Als der Anruf endlich kam, war die Stimme des Chirurgen fast übermütig: "Es ist unglaublich gut gelaufen – besser als im Buch. Kein Tropfen Blutverlust. Er ist stabil. Sie können ihn bald sehen." Später wurde überwacht, ob er einen Herzschrittmacher benötigt. Drei Stunden lang die Herzfrequenzlinie beobachten… dann: kein Herzschrittmacher benötigt. Nach anderthalb Tagen war Milo aus der Intensivstation; ein paar Tage später gingen wir nach Hause. Wochen später spielte er schon wieder Fußball (was, wie jeder Elternteil weiß, mehr Wrestling als Ballett ist).
Ärzte benutzten das Wort "Wunder". Ich bin vorsichtig mit Worten. Was ich weiß, ist Folgendes: Wir warteten, wenn uns gesagt wurde, wir sollen warten, und wir handelten, wenn es Zeit zum Handeln war. Und die ganze Zeit über gab es einen Faden des Vertrauens, den ich fünfzehn Jahre zuvor nicht hatte, als ich dachte, ich "verstehe" das Leben.
Ich versuche nicht mehr, meinen Lehrer zu "erklären". Einmal sagte er: "Die Entfernung vom Verstand zum Herzen beträgt nur etwa vierzig Zentimeter, aber es ist die längste Reise, die wir machen." Diese Zeile kommt jetzt anders an. Der Mann, der seine Welt in Tabellen und Trophäen maß, musste eine andere Metrik lernen: Aufmerksamkeit, Hingabe, tägliche Praxis, Liebe.
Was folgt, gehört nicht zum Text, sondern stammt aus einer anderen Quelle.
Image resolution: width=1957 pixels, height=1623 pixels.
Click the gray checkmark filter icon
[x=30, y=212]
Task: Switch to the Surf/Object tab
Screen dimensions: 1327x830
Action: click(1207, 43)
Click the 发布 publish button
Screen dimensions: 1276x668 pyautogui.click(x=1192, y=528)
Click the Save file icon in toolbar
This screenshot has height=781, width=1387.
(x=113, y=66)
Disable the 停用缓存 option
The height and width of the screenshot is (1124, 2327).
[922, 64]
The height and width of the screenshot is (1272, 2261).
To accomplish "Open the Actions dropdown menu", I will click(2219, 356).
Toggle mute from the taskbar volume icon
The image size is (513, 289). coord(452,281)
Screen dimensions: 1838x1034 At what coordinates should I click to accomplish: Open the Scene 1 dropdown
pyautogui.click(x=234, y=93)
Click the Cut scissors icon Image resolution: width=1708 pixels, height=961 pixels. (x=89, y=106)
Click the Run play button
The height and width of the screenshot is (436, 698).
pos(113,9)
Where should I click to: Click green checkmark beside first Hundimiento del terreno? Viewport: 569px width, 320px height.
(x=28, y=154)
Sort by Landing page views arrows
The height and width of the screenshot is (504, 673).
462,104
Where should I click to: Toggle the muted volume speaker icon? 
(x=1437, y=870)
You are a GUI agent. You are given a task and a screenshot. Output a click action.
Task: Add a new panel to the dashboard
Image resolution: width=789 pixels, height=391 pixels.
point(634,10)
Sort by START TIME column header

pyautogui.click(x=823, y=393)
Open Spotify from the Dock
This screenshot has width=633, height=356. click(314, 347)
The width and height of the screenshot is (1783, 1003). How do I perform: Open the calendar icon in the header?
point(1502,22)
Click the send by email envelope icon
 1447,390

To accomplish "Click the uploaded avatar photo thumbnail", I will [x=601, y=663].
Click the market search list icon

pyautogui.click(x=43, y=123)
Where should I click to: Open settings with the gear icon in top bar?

Ich bin dankbar – dem medizinischen Team, der Familie und meinem Lehrer und Weg (Bhakti Marga). Vor allem bin ich dankbar für die stille Transformation, die Jahre dauerte: vom Verstand zum Herzen. Milo gedeiht heute. Und ich lerne langsam, das Leben nach einer anderen Art von Reichtum zu messen.